These significant changes in funerary ideology, which indicate a process of social
transformation taking place and exchange processes of a systematic and structural
character, are mirrored by changes in regional planning. By examining the necropoleis we
deduce a sharp increase in population in certain villages, despite the high infant mortality
seen in paleoanthropological studies, and from an analysis of the grave offerings, emerges
an impression of the uniformity of material culture and of the groups gravitating around
the plateau.
From the end of the ninth century bc, there was in Italy a lively system of exchanges
between communities both of the same culture and those far away. Relations with other
Villanovan communities in the Po Valley and Salerno region are highlighted mainly by
the distribution of bronze artifacts. Products of Bologna are popular in Etruria, both in
coastal areas, especially Populonia and Vetulonia, and in the interior (Veii) by the end of
the ninth century bc and then more often through the eighth century bc. It is generally
razors and fibulae, bronze objects widely represented in Villanovan funerary offerings that
are found in all areas. The presence of vessels and weapons among grave goods, usually
defensive types (shields and later also helmets), indicates, from the end of the ninth
century bc, a toreutic production whose models, styles and techniques seem to be closely
linked to a larger, transalpine sphere, and especially to central and northern Europe.

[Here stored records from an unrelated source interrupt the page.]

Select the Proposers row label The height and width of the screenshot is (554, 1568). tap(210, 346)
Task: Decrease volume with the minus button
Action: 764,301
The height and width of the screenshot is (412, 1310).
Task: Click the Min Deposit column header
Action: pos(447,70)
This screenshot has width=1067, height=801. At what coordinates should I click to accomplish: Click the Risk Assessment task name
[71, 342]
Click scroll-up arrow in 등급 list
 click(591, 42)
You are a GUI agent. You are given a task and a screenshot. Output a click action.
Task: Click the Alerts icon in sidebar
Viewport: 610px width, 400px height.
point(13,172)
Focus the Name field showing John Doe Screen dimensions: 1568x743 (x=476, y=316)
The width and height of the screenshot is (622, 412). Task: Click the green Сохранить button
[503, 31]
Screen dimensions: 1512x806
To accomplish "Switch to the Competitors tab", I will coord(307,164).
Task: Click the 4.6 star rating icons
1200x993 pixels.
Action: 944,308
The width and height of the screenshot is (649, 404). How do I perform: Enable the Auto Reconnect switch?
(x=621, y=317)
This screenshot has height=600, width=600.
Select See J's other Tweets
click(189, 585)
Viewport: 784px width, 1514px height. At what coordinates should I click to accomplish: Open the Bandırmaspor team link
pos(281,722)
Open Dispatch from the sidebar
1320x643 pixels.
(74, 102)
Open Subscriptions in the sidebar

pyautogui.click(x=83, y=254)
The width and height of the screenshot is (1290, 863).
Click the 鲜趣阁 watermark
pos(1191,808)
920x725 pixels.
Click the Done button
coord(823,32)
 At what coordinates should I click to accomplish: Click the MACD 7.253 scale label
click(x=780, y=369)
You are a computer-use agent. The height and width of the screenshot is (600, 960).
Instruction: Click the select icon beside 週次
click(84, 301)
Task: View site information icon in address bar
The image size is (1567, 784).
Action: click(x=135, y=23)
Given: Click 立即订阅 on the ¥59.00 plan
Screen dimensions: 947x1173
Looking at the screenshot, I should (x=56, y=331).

The coastal communities of Etruria during this phase appear to take a major role in
the Tyrrhenian Sea, engaging in trade with the Nuragic populations on one hand (Fig.
5.9) and the “Enotrian” communities of southern Italy on the other, via the Villanovan
outposts in the Salerno region (see Chapter 16). If the mining centers of Etruria are more
interested in relations with the islands of the Tyrrhenian (see Chapter 13), then those of
southern coastal Etruria (Tarquinia and perhaps Vulci) seem to control the traffic along
the Tyrrhenian coast.
As one gradually moves away from the first decades of the eighth century bc, the
process of economic differentiation within society becomes more evident in the tombs
that contain increasingly valuable material, and show us visible signs of a social gap. This
delineates an elite in which a woman could be as privileged as a man and receive the same
profusion of goods.
Generally, the birth of the middle-Tyrrhenian aristocracy is fixed within the eighth
century bc. The funeral offerings of this period exhibit a progressive increase in quality
and quantity; some burials stand out from the rest, throwing into relief movement
within the body politic. In the first half of the century, we notice a contrast between
some individuals recognized as persons of rank and the main group, which remains
homogeneous.
In each community some male and female assemblages emerge (usually of warriors).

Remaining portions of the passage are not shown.